The limitations of the study deserve consideration. First, this was a single-point test analysis. Analyses of sequential tests are needed to assess their reproducibility and the effectiveness of treatments. Second, there is a bias in the number of patients in each group. The number of patients with severe AL is small compared to the number of patients with mild AL. There were no patients with mixed ventilatory disorders in this cohort. Larger cohorts that include participants with severe airflow limitation and mixed ventilatory disorders are needed to validate the findings of this study. Third, obese and vertebral deformity may affect the parameters such as diaphragmatic motion, and lung area change rate. In this study, only 2 of 273 subjects had severe obesity (BMI>35). No subjects with vertebral deformity were found in the study. The parameters divided by BMI are presented in Supplemental Table 2. Differences in BMI-compensated data between groups showed almost the same tendency as non-compensated data. In the future studies, this point needs to be considered in subjects with obesity and vertebral deformity. Finally, the results of this study were analyzed for one cycle of slow and maximum breathing for each participant, because of the radiation dose. To confirm reproducibility, repeated analysis of each participant’s respiratory cycle is desirable. Furthermore, other parameters provided by dynamic-ventilatory DR and other breathing maneuvers should be analyzed in order to verify the clinical utility of dynamic-ventilatory DR. For example, lateral chest x-rays and dynamic measurements and tidal breathing performed during several respiratory rates may also be effective.

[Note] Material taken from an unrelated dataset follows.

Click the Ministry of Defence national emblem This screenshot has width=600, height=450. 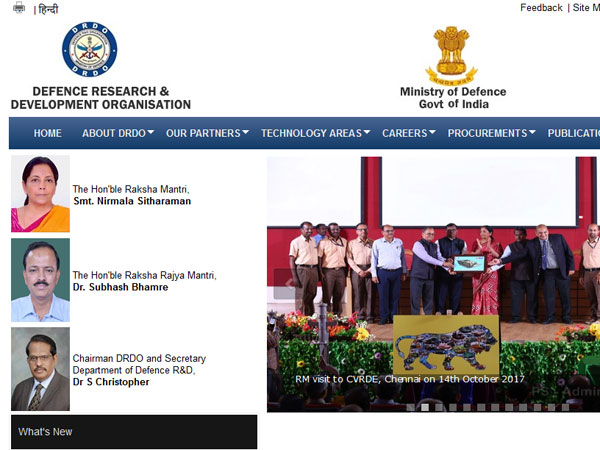click(x=452, y=55)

In conclusion, dynamic-ventilatory DR is a potential tool for evaluating ventilatory disorders in patients with respiratory diseases.

Acknowledgments

The authors would like to thank Akinori Tsunomori and Noritsugu Matsutani for their assistance with this study. This study was supported by Konica Minolta, Inc. (Tokyo, Japan).

Disclosure

Dr Noriyuki Ohkura, Dr Rie Tanaka, Dr Isao Matsumoto, and Dr Kazuo Kasahara report grants from Konica Minolta, Inc. (Tokyo, Japan), outside the submitted work. Dr Miki Abo and Dr Munehisa Takata report non-financial support from Konica Minolta, Inc. (Tokyo, Japan), outside the submitted work. The authors report no other conflicts of interest in this work.